**WHAT THE EXERCISE ASKS:**
Scan the listing for the word "agent" and give the number of lines where it appears, with no other text.

* * *

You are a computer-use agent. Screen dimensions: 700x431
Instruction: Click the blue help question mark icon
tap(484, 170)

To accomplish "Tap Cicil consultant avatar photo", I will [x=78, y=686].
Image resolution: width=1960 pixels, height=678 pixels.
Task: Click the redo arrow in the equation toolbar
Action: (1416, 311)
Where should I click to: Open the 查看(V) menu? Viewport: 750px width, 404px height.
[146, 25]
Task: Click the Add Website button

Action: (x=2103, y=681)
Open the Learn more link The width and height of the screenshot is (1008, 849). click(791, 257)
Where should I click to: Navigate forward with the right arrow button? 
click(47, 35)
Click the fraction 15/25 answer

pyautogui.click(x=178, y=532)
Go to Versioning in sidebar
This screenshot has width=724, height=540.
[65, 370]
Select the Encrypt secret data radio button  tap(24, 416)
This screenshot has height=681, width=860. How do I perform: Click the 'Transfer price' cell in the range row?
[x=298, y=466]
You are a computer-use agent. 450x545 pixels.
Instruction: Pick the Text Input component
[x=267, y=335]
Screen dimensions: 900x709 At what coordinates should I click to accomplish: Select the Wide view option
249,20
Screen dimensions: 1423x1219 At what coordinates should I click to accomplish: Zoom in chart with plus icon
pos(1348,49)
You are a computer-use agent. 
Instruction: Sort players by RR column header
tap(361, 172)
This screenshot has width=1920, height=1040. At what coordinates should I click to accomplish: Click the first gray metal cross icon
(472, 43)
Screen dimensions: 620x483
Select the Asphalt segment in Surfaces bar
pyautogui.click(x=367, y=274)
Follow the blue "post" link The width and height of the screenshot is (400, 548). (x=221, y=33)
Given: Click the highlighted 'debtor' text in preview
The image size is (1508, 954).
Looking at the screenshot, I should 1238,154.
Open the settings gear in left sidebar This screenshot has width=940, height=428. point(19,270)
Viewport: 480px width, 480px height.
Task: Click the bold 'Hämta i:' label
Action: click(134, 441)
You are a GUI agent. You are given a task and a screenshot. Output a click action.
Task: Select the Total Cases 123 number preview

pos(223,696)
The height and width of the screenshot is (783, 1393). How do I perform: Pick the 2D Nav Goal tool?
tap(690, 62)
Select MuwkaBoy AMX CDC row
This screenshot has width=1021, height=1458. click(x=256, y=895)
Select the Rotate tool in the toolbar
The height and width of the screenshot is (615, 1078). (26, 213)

* * *

**OUTPUT FOR THIS TASK:**
4